How to count the number of apparitions of a character in a string

Question

The main problem:

Write a script that determines a path's depth relative to the filesystem's root. The path is received as an argument on the command line. If no argument is received, the current working directory is considered as the path. If the argument is not a valid path, then an error message is printed to stderr and a non-zero exit status is returned. Other error conditions, such as insufficient permissions to read the given path should be treated in a similar manner. If successful, the script should print the depth to stdout and return 0.

I know how to deal with the error cases, but my main problem is to find the depth of the path. I was thinking to save the given path as a string and to count the number of '/' apparitions. I saw that I can do that using this command:

grep -o "/" $PWD | wc -l

But this displays 1 even if I change multiple directories. I am still learning about shell scripting, so can you give me details about the solutions?

Answer 1

grep -o "/" $PWD would take the contents of PWD as the name of a file to read. That looks like it should give you an error since on many systems, you can't read a directory as if it was a file. (Except maybe in some systems you still can, but the contents aren't going to be very useful here.)

Instead use printf "%s\n" "$PWD" | grep -o / | wc -l. In ksh/Bash/zsh/yash, you could use the built-in substitution operator to remove anything but the slashes, and then take the count of characters: s=$PWD; s=${s//[^\/]}; num=${#s}

With zsh, you can shorten it to num=${#PWD//[^\/]}.

Or, using standard tools: printf %s "$PWD" | LC_ALL=C tr -dc / | wc -c.

Answer 2

grep -o "/" <<< "$PWD" | wc -l

You need to redirect your working directory back into grep and then print the number of lines.

Answer 3

To count the number of "/" in path Just use below command. As Tested it worked fine

command

echo "$PWD" | awk '{print  gsub("/","",$0)}'

output

@praveen t1]#

 pwd
/tmp/p1/t1

[root@praveen t1]# echo "$PWD" | awk '{print gsub("/","",$0)}'

3

[root@praveen

Answer 4

The command in your post (grep -o "/" $PWD | wc -l) is going to try to grep using $PWD as a target, rather than the string of characters that composes that path.

In order to achieve your intended effect, you could do echo $PWD | grep -o "/" | wc -l.

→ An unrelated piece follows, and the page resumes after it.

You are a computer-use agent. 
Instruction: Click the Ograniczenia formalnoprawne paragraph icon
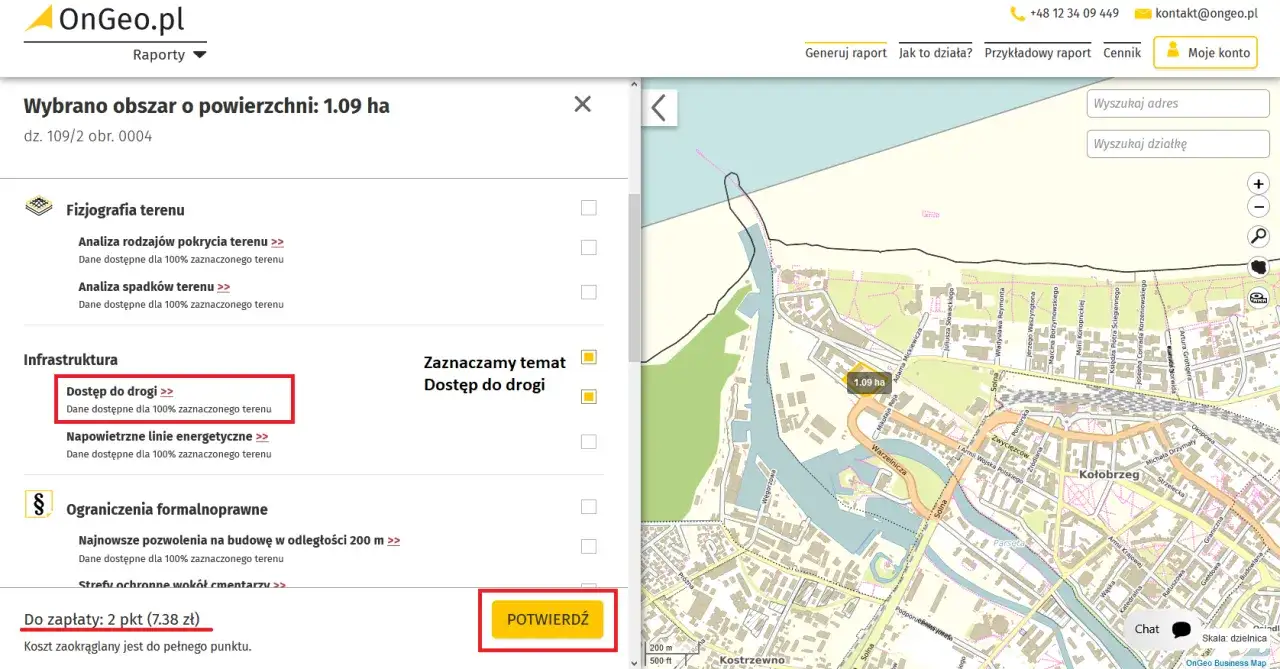(38, 503)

As an alternative, since the objective is to find the depth of the path, you could count the number of directories in that path instead of the number of forward slashes.

For instance:

echo "$PWD" | tr " /" "- " | wc -w

tr translates all spaces to the "-" character, and all "/" to spaces. wc -w then counts the number of words in the previous output. This makes sure each directory counts only as one word, even if they contain spaces in their name. Furthermore, since we're not counting the number of "/", checking your depth at the root directory will indicate a depth of 0.

• Example 1: $ pwd /tmp/test directory $ echo "$PWD" | tr " /" "- " | wc -w 2

• Example 2: $ pwd / $ echo "$PWD" | tr " /" "- " | wc -w 0